Il mago del Cremlino – Le origini di Putin (al cinema dal 12 febbraio con 01 Distribution), basato sul romanzo di Giuliano da Empoli (scritto prima dell’invasione dell’Ucraina) e adattato dallo stesso regista insieme a Emmanuel Carrère, esplora gli oscuri meandri del potere, in cui ogni parola diventa lo strumento di un preciso disegno politico: «Volevo mostrare come le strategie all’interno della cerchia più stretta di Putin hanno ridefinito la politica moderna».
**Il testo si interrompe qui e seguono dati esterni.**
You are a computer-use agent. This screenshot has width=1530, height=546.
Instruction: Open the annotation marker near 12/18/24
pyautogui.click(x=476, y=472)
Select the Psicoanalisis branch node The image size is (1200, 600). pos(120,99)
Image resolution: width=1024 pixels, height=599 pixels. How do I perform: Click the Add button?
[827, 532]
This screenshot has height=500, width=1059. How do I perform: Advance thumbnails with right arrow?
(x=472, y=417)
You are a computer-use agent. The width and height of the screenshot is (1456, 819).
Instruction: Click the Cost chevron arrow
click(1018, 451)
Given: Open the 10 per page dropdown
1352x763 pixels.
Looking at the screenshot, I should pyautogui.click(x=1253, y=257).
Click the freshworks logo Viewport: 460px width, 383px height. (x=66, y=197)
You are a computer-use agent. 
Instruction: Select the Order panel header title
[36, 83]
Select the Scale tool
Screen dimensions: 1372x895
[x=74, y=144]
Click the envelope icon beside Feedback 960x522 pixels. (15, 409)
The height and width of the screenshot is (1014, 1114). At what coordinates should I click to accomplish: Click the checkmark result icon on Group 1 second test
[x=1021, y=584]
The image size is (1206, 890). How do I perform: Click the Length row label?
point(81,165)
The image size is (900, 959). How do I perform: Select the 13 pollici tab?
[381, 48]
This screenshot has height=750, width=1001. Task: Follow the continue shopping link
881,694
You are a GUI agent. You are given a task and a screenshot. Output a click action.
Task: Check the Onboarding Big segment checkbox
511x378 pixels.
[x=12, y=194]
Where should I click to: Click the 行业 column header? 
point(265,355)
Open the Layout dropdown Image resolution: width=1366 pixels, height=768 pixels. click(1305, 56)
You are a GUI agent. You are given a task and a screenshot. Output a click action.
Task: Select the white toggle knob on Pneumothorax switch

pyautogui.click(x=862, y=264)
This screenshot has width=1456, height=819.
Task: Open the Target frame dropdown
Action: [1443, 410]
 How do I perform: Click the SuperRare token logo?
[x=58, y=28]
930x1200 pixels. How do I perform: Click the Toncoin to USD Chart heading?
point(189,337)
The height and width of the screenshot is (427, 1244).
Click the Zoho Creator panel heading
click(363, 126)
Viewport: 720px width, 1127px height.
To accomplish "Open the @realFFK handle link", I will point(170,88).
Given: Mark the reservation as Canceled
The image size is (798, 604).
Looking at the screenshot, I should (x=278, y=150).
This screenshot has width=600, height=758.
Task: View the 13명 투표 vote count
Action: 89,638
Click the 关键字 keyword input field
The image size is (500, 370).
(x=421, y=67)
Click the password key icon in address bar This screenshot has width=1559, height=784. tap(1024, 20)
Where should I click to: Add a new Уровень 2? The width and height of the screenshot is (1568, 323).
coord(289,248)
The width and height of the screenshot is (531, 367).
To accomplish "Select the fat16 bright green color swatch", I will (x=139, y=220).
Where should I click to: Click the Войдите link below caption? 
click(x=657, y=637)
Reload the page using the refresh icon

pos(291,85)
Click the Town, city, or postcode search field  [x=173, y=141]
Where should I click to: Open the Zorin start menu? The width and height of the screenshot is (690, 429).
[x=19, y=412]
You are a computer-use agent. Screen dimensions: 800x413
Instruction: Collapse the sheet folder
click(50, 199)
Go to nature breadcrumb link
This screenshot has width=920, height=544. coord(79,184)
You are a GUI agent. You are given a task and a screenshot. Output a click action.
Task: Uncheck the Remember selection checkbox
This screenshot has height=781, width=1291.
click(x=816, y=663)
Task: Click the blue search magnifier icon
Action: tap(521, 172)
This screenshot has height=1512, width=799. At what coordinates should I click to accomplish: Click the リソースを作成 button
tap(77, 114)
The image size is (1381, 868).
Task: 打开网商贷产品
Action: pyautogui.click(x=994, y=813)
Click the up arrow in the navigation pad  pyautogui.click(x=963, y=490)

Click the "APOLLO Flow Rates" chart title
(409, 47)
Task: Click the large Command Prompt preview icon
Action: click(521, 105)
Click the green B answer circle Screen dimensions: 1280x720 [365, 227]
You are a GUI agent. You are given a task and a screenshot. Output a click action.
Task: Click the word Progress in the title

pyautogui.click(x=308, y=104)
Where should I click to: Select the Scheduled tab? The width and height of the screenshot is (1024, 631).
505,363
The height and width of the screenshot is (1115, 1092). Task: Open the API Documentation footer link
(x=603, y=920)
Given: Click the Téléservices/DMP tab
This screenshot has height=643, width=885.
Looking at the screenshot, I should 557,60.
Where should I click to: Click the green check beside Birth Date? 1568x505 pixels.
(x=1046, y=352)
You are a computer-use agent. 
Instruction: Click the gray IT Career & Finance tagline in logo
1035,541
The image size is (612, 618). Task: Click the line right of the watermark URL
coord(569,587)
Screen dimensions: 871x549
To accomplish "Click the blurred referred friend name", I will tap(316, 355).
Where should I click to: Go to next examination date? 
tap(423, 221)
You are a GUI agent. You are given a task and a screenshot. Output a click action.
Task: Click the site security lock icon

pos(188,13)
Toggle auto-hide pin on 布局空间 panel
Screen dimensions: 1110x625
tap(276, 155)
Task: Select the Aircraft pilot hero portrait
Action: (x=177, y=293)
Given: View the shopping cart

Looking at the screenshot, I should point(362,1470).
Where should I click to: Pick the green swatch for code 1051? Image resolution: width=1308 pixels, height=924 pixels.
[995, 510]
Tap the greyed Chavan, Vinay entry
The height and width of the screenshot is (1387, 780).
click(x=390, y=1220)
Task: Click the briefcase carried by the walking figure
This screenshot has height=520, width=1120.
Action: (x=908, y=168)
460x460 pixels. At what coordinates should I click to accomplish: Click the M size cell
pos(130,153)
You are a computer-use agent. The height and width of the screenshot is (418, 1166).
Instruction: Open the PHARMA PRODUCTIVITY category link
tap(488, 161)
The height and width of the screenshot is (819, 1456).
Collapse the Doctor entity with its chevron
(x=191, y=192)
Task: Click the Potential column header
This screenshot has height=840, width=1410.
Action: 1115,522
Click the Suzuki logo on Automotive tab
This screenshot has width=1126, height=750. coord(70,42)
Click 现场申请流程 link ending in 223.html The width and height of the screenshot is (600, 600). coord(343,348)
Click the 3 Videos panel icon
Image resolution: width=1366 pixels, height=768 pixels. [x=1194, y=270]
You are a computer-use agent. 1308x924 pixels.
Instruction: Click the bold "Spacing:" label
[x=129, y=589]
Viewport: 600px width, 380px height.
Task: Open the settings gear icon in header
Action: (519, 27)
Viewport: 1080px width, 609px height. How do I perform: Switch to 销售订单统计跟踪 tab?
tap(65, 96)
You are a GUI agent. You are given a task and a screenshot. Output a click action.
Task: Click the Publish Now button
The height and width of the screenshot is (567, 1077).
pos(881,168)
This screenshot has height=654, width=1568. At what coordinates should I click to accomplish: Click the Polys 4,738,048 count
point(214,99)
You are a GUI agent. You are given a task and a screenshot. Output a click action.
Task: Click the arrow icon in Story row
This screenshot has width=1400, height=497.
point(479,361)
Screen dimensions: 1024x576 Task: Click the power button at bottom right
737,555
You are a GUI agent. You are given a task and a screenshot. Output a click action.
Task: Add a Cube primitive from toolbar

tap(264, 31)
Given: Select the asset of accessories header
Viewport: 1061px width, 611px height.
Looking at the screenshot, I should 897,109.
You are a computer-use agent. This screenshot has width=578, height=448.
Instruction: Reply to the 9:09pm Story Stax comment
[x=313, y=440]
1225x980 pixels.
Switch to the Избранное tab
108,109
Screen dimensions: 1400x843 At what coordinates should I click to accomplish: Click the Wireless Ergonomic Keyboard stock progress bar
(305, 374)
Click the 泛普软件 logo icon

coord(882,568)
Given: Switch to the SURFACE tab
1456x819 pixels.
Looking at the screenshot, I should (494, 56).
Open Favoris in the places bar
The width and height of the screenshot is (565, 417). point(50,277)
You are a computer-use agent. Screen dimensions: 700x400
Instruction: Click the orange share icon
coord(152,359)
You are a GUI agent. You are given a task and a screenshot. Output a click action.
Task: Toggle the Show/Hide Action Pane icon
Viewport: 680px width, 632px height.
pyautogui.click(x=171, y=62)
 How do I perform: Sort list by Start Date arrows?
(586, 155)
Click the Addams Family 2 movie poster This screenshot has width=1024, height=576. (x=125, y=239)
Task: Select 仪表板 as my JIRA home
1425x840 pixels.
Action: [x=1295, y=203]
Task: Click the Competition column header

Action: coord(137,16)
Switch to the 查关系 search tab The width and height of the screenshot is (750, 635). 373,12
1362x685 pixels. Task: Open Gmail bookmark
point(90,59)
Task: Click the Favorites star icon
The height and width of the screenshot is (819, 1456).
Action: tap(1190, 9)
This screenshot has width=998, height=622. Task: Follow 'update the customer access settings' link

Siamo nella Russia dei primi anni ’90, l’URSS è appena crollata. Nel caos di un Paese in ricostruzione, Vadim Baranov (Dano), giovane uomo dall’intelligenza brillante, si sta facendo strada. Ex artista d’avanguardia nonché produttore di un reality show televisivo, diventa il braccio destro di un uomo che ha lavorato nel KGB e che è destinato a conquistare il potere assoluto: Vladimir Putin, detto “lo zar” (che ha il volto di Jude Law).
Profondo conoscitore del sistema politico, Baranov diventa lo spin doctor della nuova Russia: confeziona discorsi, crea scenari, cattura percezioni. Ma c’è una persona che sfugge al suo controllo: Ksenia (Alicia Vikander), uno spirito libero, una donna indipendente e avulsa dai meccanismi del potere e del controllo politico.
Dopo quindici anni di silenzio, lontano dalla scena politica, Baranov accetta di parlare. Le sue rivelazioni confondono i confini fra verità e finzione, realtà e strategia. Il mago del Cremlino esplora gli oscuri meandri del potere, in cui ogni parola diventa lo strumento di un preciso disegno politico.